#### Data for processing:
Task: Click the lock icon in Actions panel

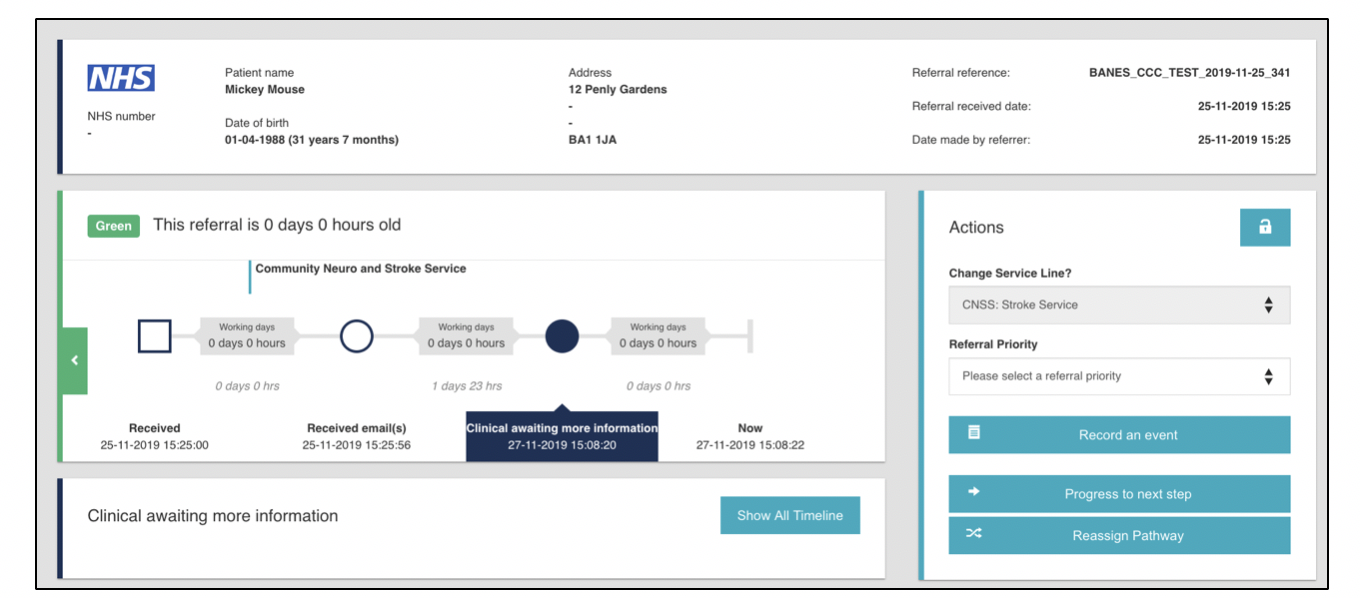Action: [x=1265, y=227]
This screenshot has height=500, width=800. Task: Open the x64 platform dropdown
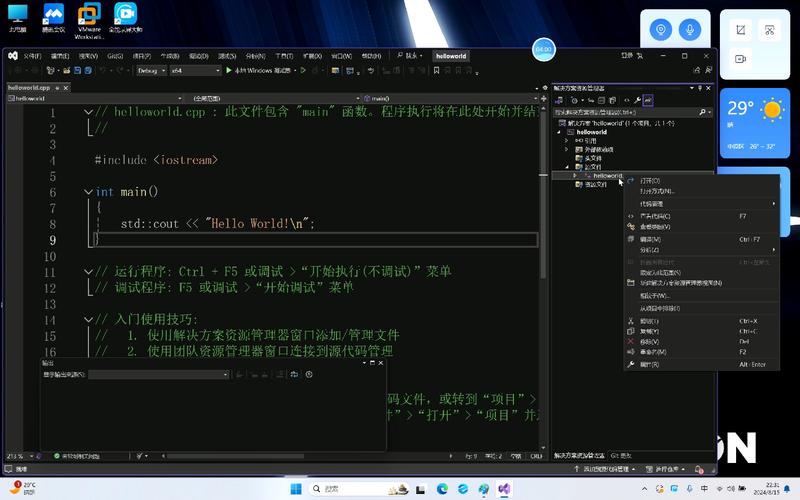pos(194,71)
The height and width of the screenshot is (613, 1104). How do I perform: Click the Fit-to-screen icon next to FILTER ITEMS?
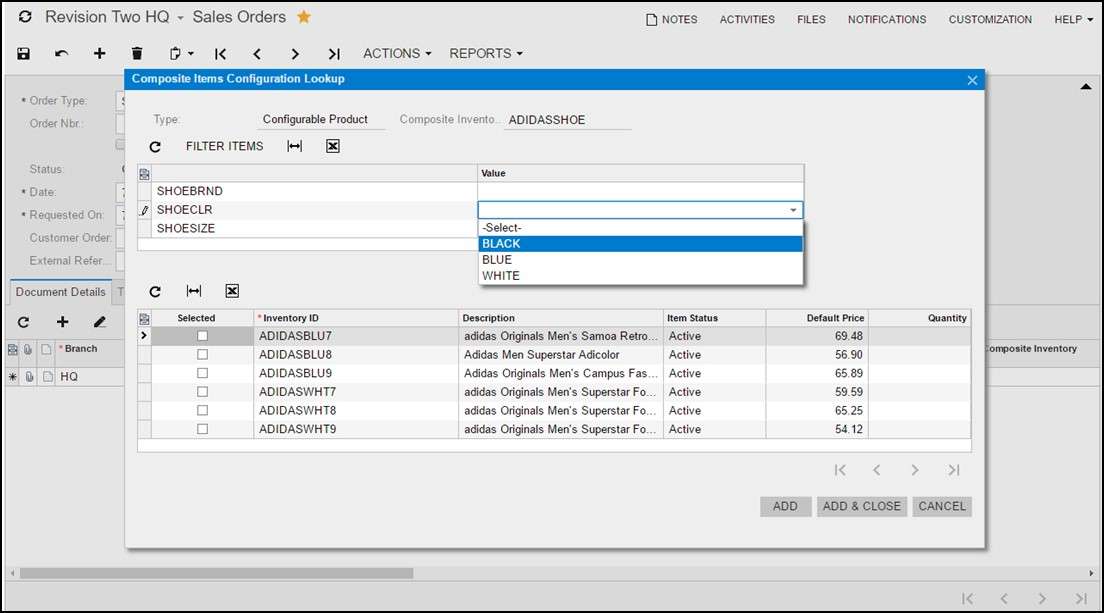(x=293, y=145)
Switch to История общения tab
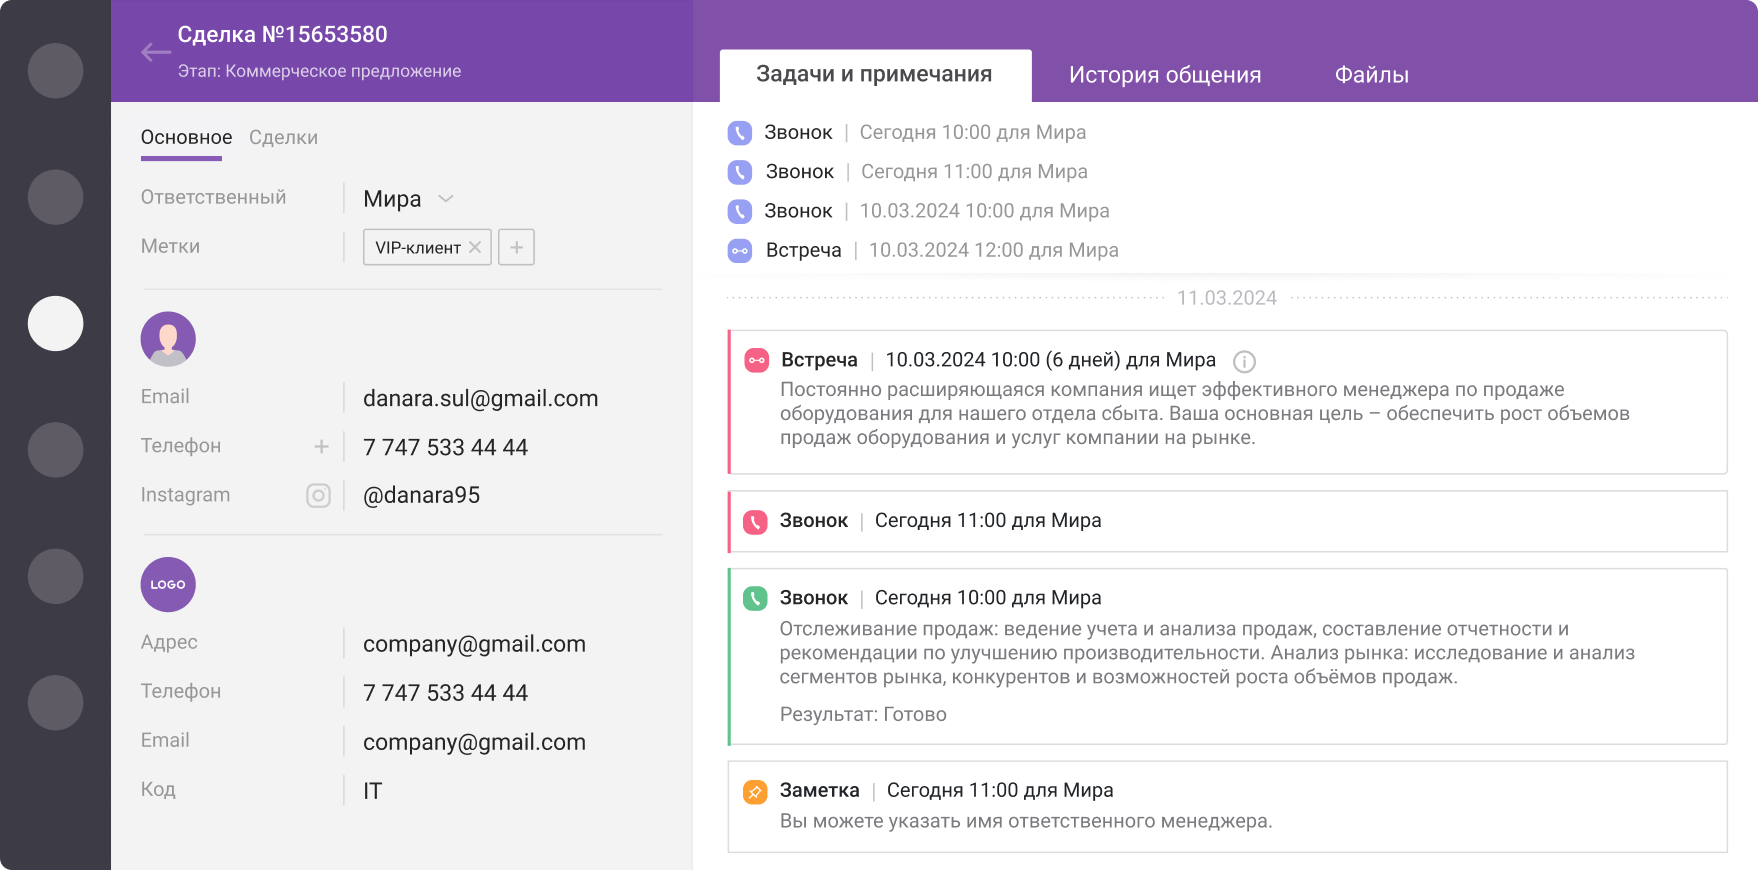 coord(1164,75)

#### Required action:
All of the entries above are to be written out exactly, with no pictures.

#### Task answer:
Task: Click the lock icon in Actions panel

Action: [x=1265, y=227]
This screenshot has height=500, width=800. Task: Open the x64 platform dropdown
pos(194,71)
The height and width of the screenshot is (613, 1104). How do I perform: Click the Fit-to-screen icon next to FILTER ITEMS?
(x=293, y=145)
Switch to История общения tab
 coord(1164,75)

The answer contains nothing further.